(Exercise)
Copy out each line below in which the string "height" appears.

(Exercise material)
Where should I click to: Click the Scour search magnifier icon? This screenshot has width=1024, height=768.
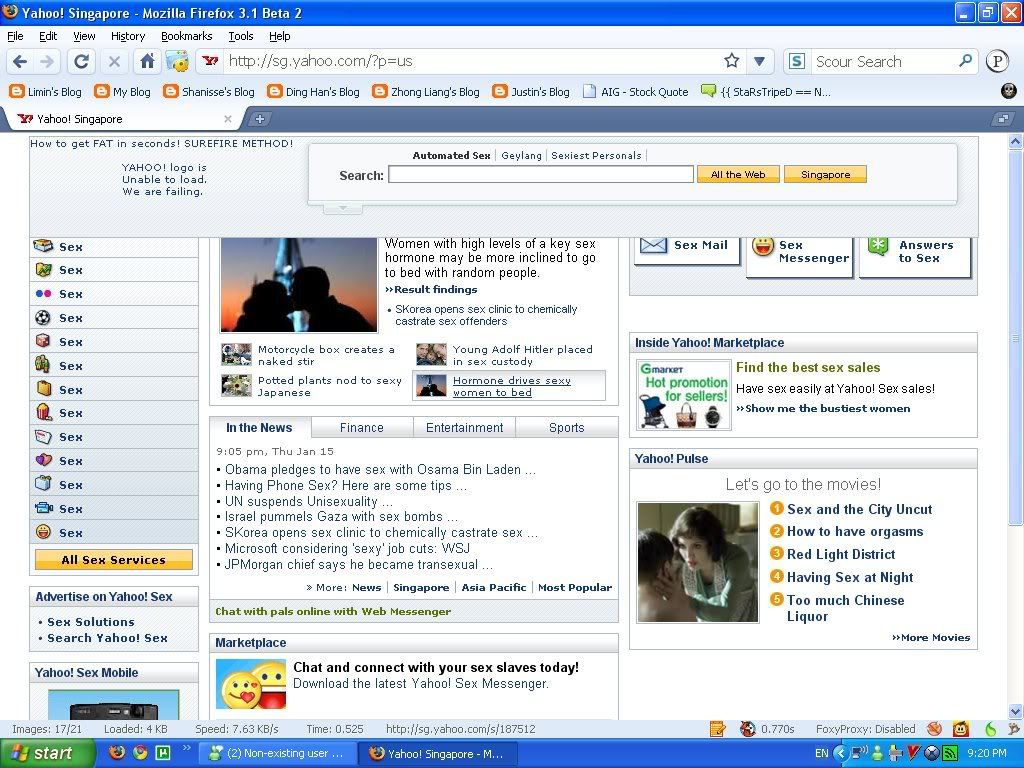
...
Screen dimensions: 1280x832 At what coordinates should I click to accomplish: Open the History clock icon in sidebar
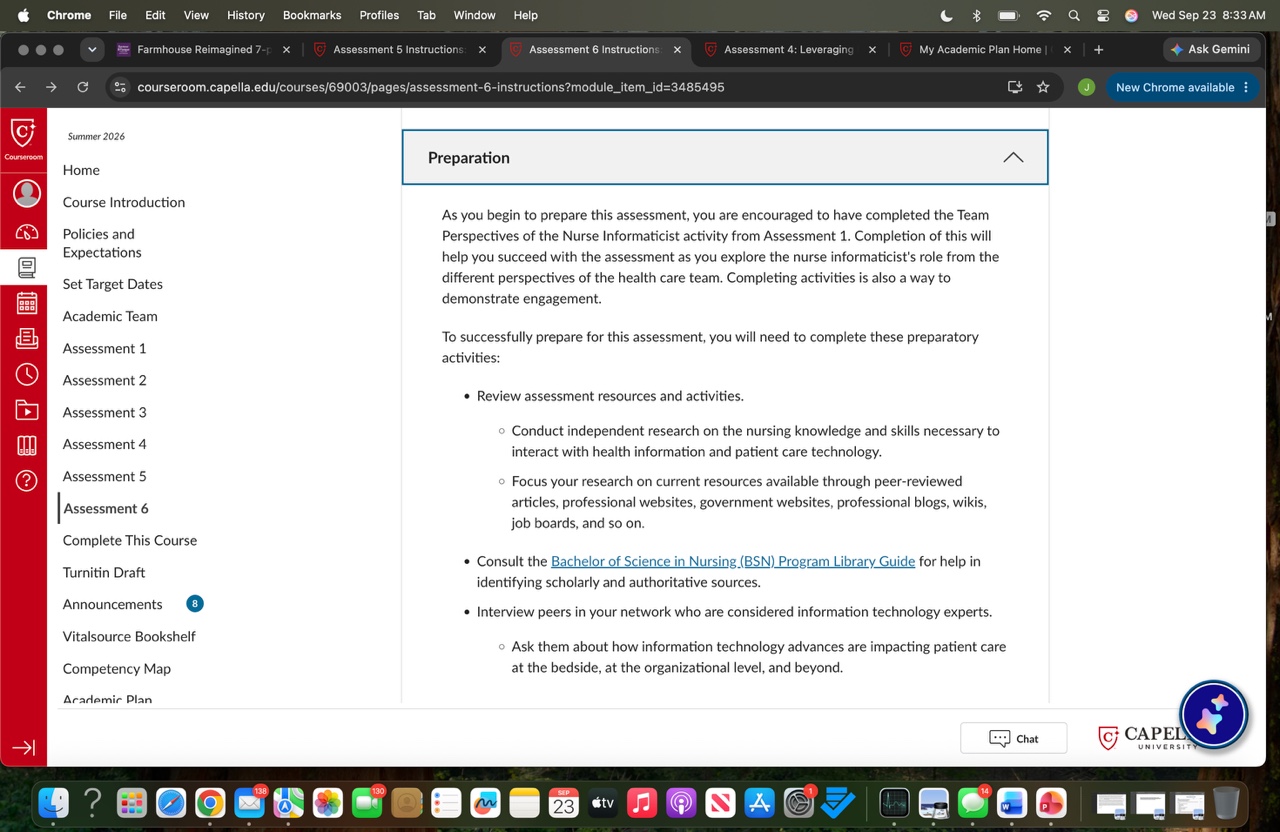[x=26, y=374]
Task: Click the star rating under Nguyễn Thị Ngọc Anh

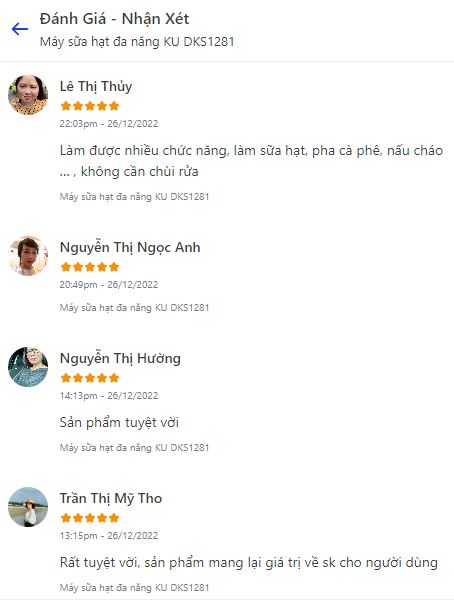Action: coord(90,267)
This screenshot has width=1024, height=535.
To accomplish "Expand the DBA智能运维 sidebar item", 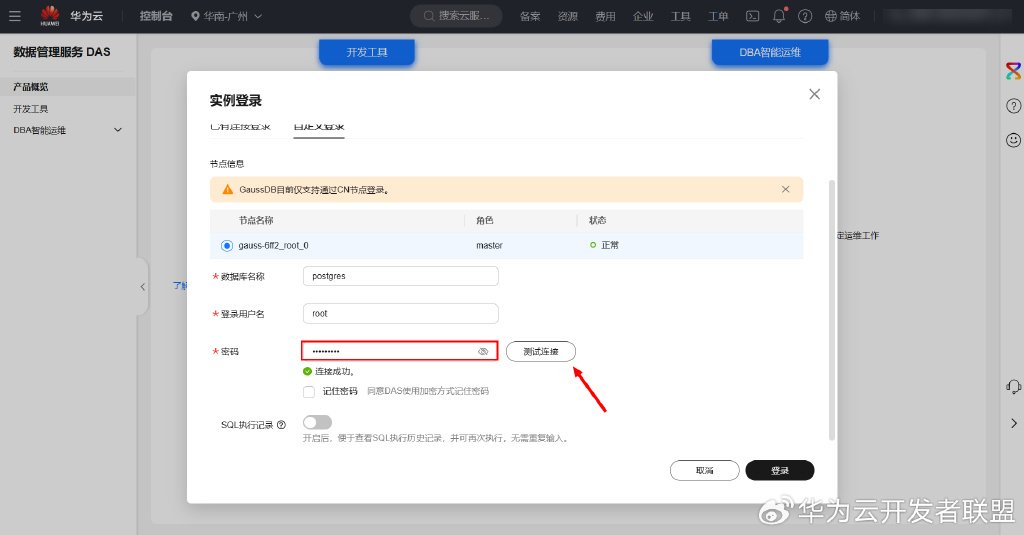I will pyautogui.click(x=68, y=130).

(Answer area)
Where should I click to: Click the Scour search magnifier icon? This screenshot has width=1024, height=768.
This screenshot has width=1024, height=535.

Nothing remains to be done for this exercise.